Our jobs determine to a large extent what our lives are like. Is what you do for a living making you ill? Does it keep you from becoming a more fully realized person? Do you feel ashamed of what you have to do at work? All too often, the answer to such questions is yes. Yet it does not have to be like that. Work can be one of the most joyful, most fulfilling aspects of life. Whether it will be or not depends on the actions we collectively take.
—Mihaly Csikszentmihalyi (1934–2021) Hungarian-American Psychologist
Attention is psychic energy, and like physical energy, unless we allocate some part of it to the task at hand, no work gets done.

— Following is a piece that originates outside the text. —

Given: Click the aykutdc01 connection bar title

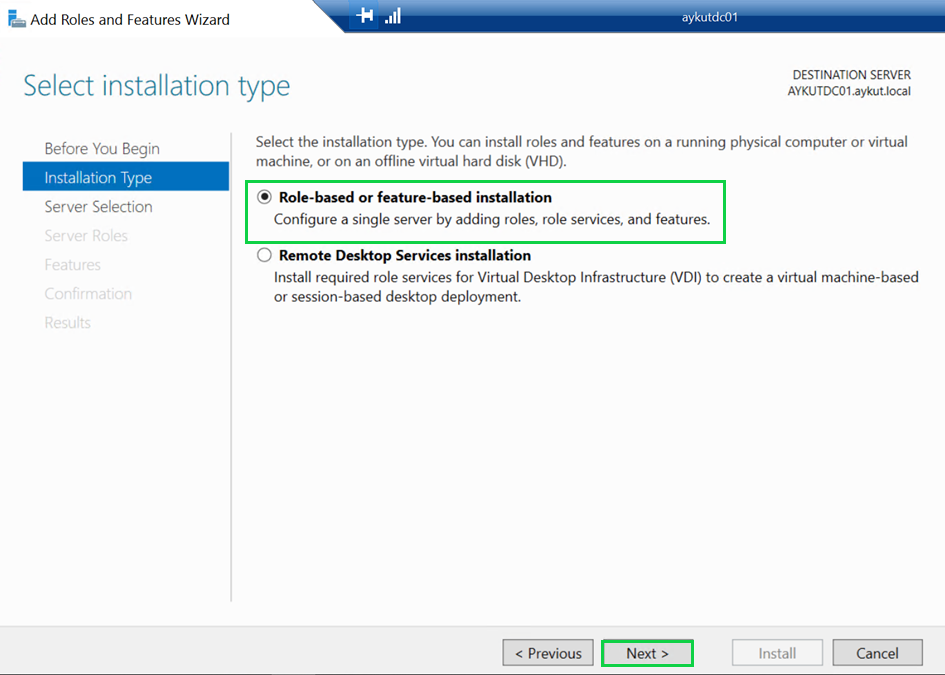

—Mihaly Csikszentmihalyi (1934–2021) Hungarian-American Psychologist
Zen is non-serious. Zen has a tremendous sense of humor. No other religion has evolved so much that it can have that sense of humor.
—Sri Rajneesh (Osho) (1931–90) Indian Spiritual Teacher
Zen says everything is divine so how can anything be special? All is special. Nothing is non-special so nothing can be special.

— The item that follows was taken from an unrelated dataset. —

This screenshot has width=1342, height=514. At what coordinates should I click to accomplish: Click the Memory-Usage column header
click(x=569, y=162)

—Sri Rajneesh (Osho) (1931–90) Indian Spiritual Teacher
There are no mundane things outside of Buddhism, and there is no Buddhism outside of mundane things.
—Buddhist Teaching
If we agree that the bottom line of life is happiness, not success, then it makes perfect sense to say that it is the journey that counts, not reaching the destination.
—Mihaly Csikszentmihalyi (1934–2021) Hungarian-American Psychologist
Some individuals have developed such strong internal standards that they no longer need the opinion of others to judge whether they have performed a task well or not. The ability to give objective feedback to oneself is in fact the mark of the expert.
—Mihaly Csikszentmihalyi (1934–2021) Hungarian-American Psychologist
However, a good life consists of more than simply the totality of enjoyable experiences. It must also have a meaningful pattern, a trajectory of growth that results in the development of increasing emotional, cognitive, and social complexity.
—Mihaly Csikszentmihalyi (1934–2021) Hungarian-American Psychologist
A leader will find it difficult to articulate a coherent vision unless it expresses his core values, his basic identity…one must first embark on the formidable journey of self-discovery in order to create a vision with authentic soul.
—Mihaly Csikszentmihalyi (1934–2021) Hungarian-American Psychologist
The truth of Zen, just a little bit of it, is what turns one’s hum drum life, a life of monotonous, uninspiring commonplaceness, into one of art, full of genuine inner creativity.
—D. T. Suzuki (1870–1966) Japanese Buddhist Philosopher
Not to be bound by rules, but to be creating one’s own rules—this is the kind of life which Zen is trying to have us live.
—D. T. Suzuki (1870–1966) Japanese Buddhist Philosopher
Through learning we grow, becoming more than we were before, and in that sense learning is unselfish, because it results in the transformation of what we were before, a setting aside of the old self in favor of a more complex one.
—Mihaly Csikszentmihalyi (1934–2021) Hungarian-American Psychologist
To know oneself is the first step toward making flow a part of one’s entire life. But just as there is no free lunch in the material economy, nothing comes free in the psychic one. If one is not willing to invest psychic energy in the internal reality of consciousness, and instead squanders it in chasing external rewards, one loses mastery of one’s life, and ends up becoming a puppet of circumstances.
—Mihaly Csikszentmihalyi (1934–2021) Hungarian-American Psychologist
Zen is not some kind of excitement, but concentration on our usual everyday routine.
—Shunryu Suzuki (1904–71) Zen Buddhist Monk, Author
Contrary to what most of us believe, happiness does not simply happen to us. It’s something that we make happen, and it results from doing our best. Feeling fulfilled when we live up to our potentialities is what motivates differentiation and leads to evolution.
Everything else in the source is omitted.